### Work instruction
Tally every line of the entries that contains the string "width", then reply with only that number.

### Collection entries

════════════════

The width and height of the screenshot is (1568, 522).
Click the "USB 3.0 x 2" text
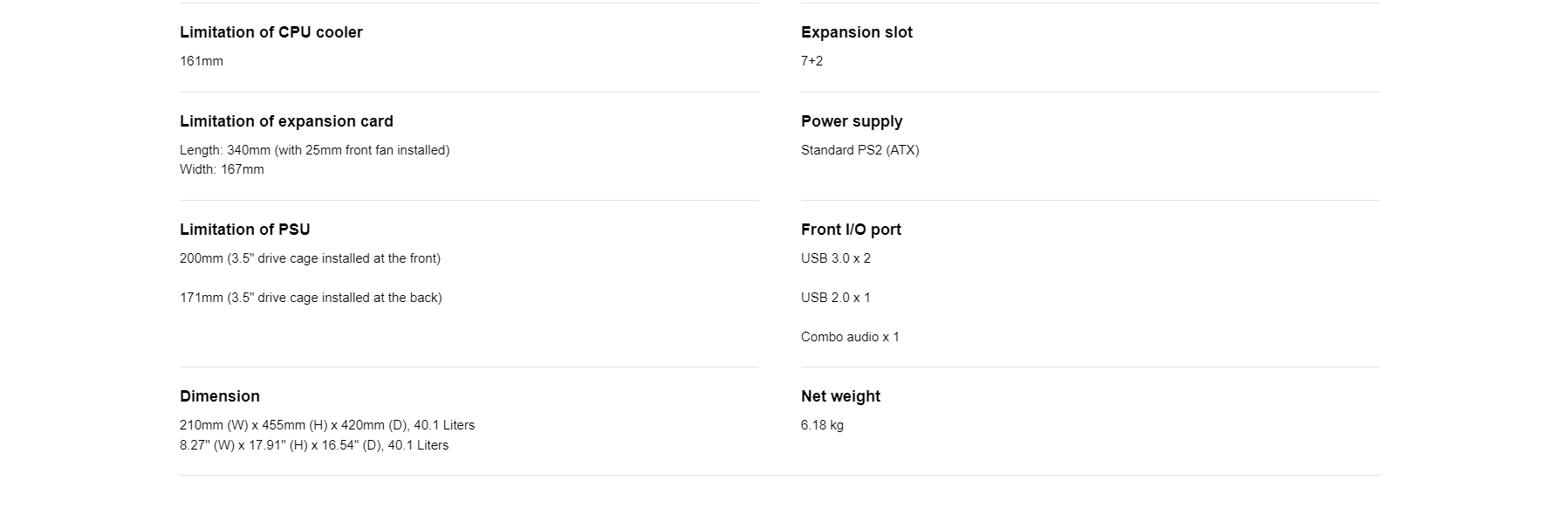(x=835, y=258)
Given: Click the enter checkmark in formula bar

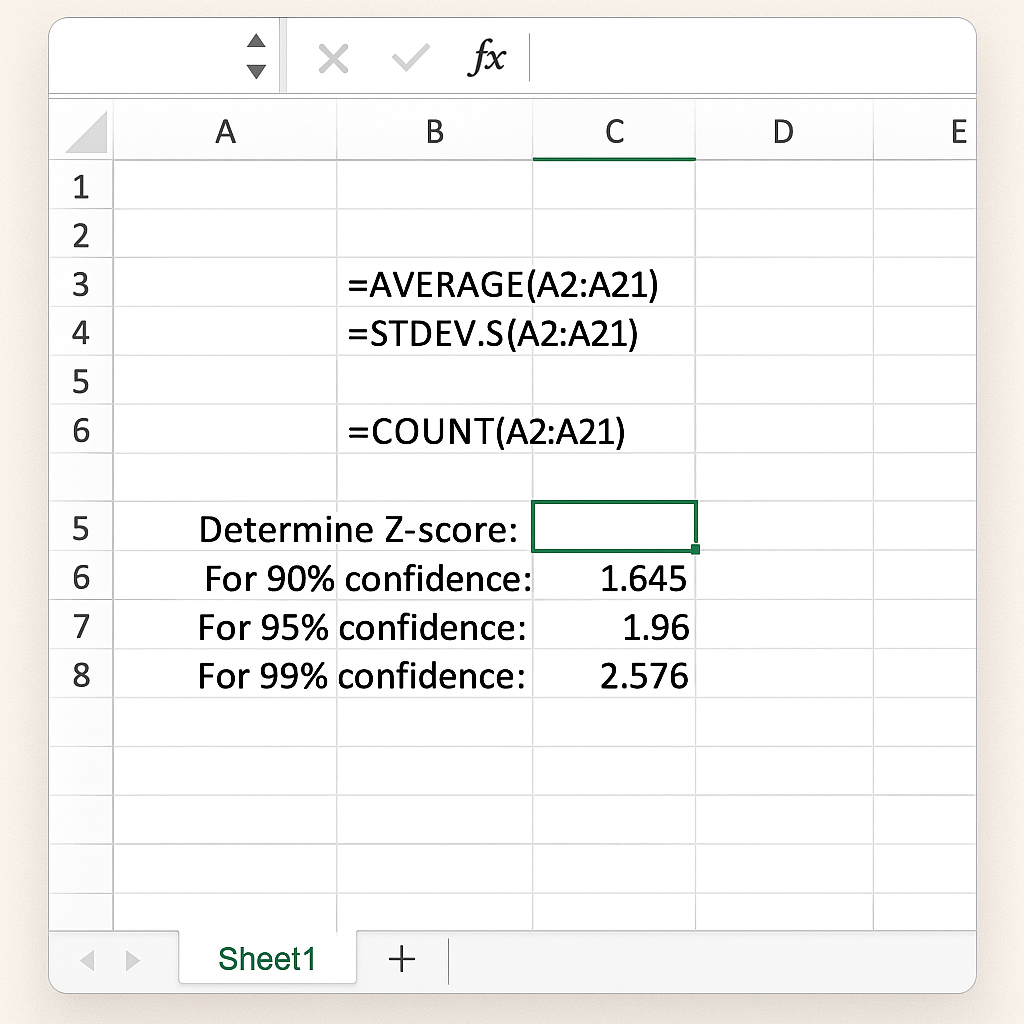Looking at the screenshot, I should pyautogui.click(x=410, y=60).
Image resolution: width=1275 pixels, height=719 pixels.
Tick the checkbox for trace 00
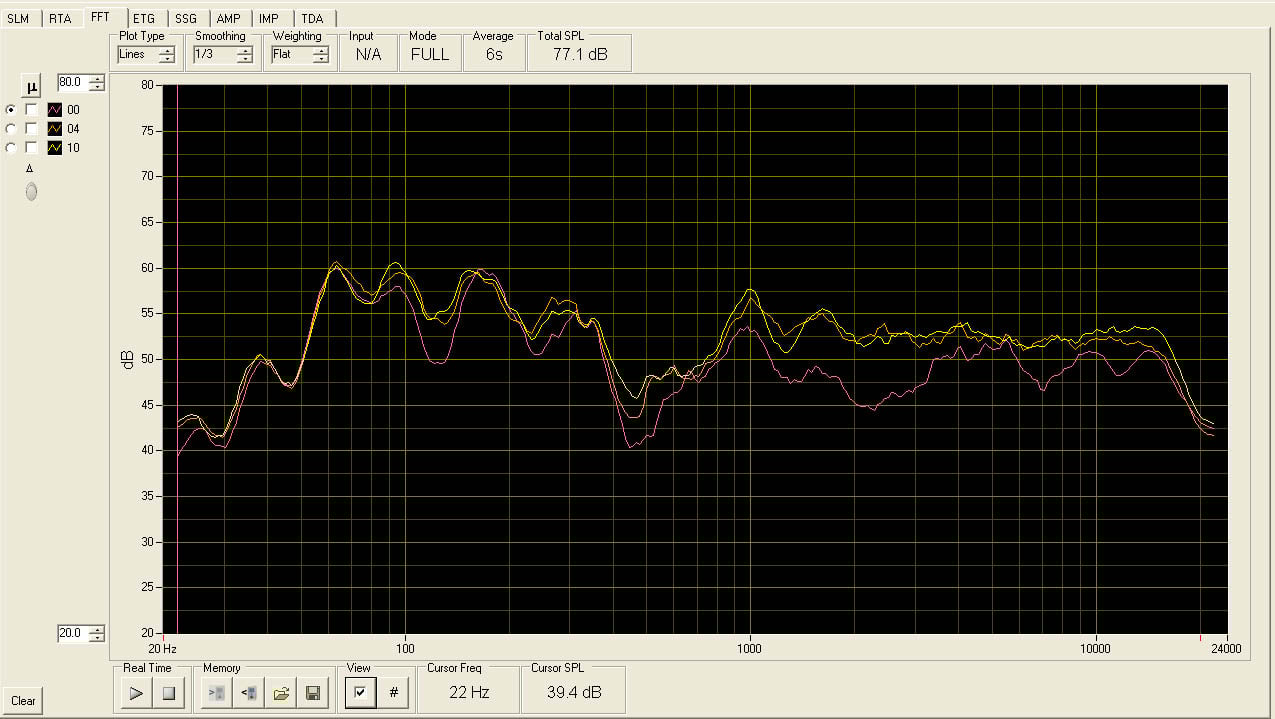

════════════════

### Written reply
2